Comment peut-on concevoir que les personnes souffrant d'une insuffisance rénale chronique et supportant difficilement les coûts de trois séances de dialyse par semaine, branchées à une machine pendant 4 heures, transitent de la solution palliative à une transplantation rénale à coût exorbitant.
Les urologues et les néphrologues de la Wilaya du grand Casablanca avancent un coût de transplantation de 230 000 DH n'incluant pas les honoraires des médecins et chirurgies. Sachant que le coût augmente avec les examens médicaux préalables qui s'effectuent dans les laboratoires spécialisés et dont le montant est assez important, sans oublier les médicaments anti-rejet.
En fait, la somme à débourser par le bénéficiaire potentiel d'une opération de transplantation, demeure inaccessible pour les économies faibles et qui représentent 90% ou 94% des clients de la situation sanitaire.
A peine nous tentons de dire oui à la greffe d'organes, vu son objectif noble, la réalité socio-économique marocaine nous laisse étouffer. Le retard pris par notre pays dans ce domaine (surtout rénale) est énorme. Il est temps de donner un élan à cette thérapeutique en optant pour des solutions plus adoptées aux besoins des patients et en tenant compte des moyens du secteur.
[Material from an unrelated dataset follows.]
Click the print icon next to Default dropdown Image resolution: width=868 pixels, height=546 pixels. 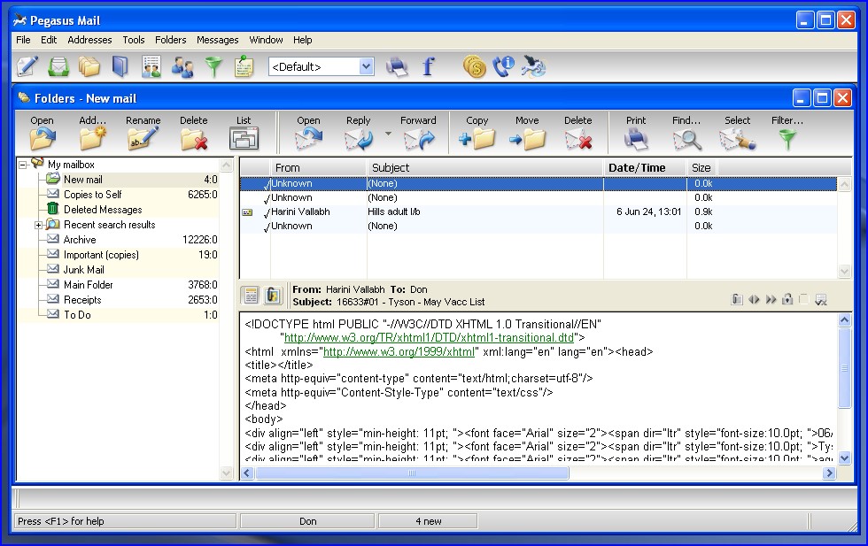397,66
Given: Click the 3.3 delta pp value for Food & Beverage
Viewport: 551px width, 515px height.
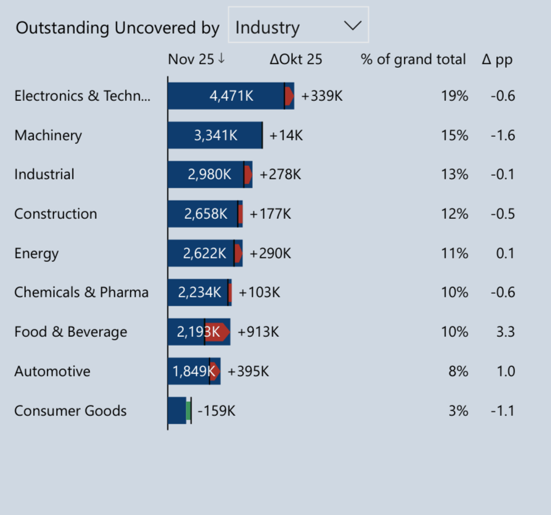Looking at the screenshot, I should [505, 332].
Seule une forte volonté politique mobilisant plusieurs acteurs pourrait permettre de dépasser les difficultés actuelles qui entravent l'essor de la greffe d'organes au Maroc en passant par la concrétisation d'un programme national de dialyse.
Au terme de ce séminaire, la quasi-totalité des assistants ont manifesté leur conviction que la greffe d'organes et surtout celles des reins, du foie et du cœur est un acte noble dans la mesure où elle épargne la souffrance aux malades.
Une belle histoire d'amour
L'histoire est d'autant plus émouvante qu'elle est réelle. Un couple vivant sous le même toit filant le parfait amour, est déstabilisé du fait que l'épouse souffre d'une insuffisance cardiaque nécessitant une transplantation. Le mari soucieux de l'état de santé de son épouse, inscrit cette dernière dans la liste d'attente pour être une greffée potentielle. Entre temps, le mari victime
d'un accident de circulation, rend l'âme. Sous l'immense chagrin, la femme du défunt a été appelée pour subir une transplantation du cœur de son mari. Après le succès de l'intervention, la greffée déclare qu'il est très beau de vivre aux cotés de l'être aimé, mais il est encore plus beau que le corps abrite le cœur de celui-ci.